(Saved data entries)
##############################

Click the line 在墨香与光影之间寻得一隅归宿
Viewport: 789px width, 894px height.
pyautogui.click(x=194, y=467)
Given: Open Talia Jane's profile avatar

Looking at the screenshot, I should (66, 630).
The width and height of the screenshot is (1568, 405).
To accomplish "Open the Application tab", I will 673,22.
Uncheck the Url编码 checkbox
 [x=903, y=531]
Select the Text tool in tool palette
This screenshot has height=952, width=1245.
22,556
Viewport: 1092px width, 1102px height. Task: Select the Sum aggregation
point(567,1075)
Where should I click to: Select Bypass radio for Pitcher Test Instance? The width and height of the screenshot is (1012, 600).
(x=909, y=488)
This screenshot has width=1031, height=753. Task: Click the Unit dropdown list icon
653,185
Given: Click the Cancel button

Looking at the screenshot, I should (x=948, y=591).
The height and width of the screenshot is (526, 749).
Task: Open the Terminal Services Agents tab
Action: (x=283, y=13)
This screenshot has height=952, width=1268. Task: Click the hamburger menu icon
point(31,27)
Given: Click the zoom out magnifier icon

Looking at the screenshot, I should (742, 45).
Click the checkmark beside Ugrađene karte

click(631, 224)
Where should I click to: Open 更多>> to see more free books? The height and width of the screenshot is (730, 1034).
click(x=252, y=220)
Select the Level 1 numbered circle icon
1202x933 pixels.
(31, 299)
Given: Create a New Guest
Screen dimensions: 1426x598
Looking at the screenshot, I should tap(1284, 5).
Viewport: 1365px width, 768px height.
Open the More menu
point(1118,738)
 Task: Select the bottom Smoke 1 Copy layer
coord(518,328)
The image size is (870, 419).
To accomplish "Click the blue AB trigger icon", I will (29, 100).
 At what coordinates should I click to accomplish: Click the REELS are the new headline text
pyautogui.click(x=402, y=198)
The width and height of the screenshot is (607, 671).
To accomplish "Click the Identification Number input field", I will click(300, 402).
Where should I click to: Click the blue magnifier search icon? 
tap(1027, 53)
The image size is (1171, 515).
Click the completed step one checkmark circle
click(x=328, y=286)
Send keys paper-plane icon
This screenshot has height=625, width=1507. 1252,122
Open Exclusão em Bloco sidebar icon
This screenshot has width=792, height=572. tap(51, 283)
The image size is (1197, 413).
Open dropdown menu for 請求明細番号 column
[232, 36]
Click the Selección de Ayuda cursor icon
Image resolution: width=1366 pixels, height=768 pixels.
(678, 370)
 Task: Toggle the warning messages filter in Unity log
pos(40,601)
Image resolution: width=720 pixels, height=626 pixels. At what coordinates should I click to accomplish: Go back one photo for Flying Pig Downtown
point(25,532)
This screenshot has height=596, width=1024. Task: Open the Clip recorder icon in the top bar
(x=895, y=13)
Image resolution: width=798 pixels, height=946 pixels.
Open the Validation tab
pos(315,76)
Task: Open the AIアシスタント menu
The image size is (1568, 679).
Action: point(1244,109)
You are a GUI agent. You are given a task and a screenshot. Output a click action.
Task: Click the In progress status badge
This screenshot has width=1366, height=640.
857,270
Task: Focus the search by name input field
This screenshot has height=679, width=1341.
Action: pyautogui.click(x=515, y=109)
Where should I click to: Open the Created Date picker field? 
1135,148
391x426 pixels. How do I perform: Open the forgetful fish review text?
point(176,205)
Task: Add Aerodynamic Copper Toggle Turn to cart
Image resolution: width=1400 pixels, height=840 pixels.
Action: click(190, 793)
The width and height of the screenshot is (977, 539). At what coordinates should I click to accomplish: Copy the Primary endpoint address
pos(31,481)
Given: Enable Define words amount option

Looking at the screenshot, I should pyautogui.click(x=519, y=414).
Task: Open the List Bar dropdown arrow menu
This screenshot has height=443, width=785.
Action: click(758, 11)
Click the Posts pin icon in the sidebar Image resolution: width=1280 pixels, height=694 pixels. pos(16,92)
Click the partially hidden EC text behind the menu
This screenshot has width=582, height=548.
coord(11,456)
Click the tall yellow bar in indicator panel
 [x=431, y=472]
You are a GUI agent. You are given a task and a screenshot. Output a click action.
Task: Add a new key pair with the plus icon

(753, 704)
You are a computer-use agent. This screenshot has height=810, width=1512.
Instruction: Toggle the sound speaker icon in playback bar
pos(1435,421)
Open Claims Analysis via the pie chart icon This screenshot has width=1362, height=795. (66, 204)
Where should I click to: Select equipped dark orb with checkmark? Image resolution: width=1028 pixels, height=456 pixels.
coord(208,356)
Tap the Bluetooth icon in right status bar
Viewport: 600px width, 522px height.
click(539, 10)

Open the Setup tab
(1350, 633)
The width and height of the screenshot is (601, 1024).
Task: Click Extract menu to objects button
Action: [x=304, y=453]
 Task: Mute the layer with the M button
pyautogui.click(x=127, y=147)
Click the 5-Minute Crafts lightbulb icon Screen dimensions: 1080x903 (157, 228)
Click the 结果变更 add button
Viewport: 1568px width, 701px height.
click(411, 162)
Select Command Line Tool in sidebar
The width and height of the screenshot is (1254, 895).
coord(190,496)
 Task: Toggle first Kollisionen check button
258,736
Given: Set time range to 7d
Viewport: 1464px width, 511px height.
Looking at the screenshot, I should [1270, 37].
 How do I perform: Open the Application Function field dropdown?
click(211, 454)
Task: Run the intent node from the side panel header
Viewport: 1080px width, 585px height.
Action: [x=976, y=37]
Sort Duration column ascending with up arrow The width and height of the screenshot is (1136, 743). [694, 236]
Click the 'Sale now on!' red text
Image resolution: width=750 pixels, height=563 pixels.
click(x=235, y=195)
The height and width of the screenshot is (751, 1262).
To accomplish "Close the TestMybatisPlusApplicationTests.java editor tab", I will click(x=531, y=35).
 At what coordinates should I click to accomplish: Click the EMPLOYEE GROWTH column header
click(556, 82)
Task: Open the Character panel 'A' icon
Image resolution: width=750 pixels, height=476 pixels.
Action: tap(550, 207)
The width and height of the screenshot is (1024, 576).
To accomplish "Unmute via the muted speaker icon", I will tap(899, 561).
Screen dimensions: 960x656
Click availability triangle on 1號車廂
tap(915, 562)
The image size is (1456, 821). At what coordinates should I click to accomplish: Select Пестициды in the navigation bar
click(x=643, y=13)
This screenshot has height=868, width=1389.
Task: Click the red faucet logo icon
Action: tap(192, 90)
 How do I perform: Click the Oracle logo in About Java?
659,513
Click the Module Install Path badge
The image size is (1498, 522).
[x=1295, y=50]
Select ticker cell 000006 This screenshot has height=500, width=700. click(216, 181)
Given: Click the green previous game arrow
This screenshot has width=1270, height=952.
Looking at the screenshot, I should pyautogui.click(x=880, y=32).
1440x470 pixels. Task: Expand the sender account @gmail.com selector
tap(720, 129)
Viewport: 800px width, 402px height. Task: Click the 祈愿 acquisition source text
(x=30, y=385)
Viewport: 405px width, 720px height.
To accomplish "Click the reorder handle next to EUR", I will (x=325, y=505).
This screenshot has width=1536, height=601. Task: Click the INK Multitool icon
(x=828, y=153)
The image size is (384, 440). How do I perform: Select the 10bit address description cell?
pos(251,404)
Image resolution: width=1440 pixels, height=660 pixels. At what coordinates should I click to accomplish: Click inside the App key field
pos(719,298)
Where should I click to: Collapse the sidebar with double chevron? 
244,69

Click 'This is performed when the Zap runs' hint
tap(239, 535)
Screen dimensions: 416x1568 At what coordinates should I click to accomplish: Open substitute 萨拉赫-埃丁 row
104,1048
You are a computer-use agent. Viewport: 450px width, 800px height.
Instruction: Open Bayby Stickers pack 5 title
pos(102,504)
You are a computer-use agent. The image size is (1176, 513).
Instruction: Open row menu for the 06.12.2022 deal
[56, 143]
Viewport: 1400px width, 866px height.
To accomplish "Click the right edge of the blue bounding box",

##############################

* **WHAT TO WORK ON**
Print exactly the lines above from the one with "This screenshot has height=596, width=1024." to the one with "Task: Add Aerodynamic", including both.

* **REPLY TO THE TASK**
This screenshot has height=596, width=1024. Task: Open the Clip recorder icon in the top bar
(x=895, y=13)
Image resolution: width=798 pixels, height=946 pixels.
Open the Validation tab
pos(315,76)
Task: Open the AIアシスタント menu
The image size is (1568, 679).
Action: point(1244,109)
You are a GUI agent. You are given a task and a screenshot. Output a click action.
Task: Click the In progress status badge
This screenshot has width=1366, height=640.
857,270
Task: Focus the search by name input field
This screenshot has height=679, width=1341.
Action: pyautogui.click(x=515, y=109)
Where should I click to: Open the Created Date picker field? 
1135,148
391x426 pixels. How do I perform: Open the forgetful fish review text?
point(176,205)
Task: Add Aerodynamic Copper Toggle Turn to cart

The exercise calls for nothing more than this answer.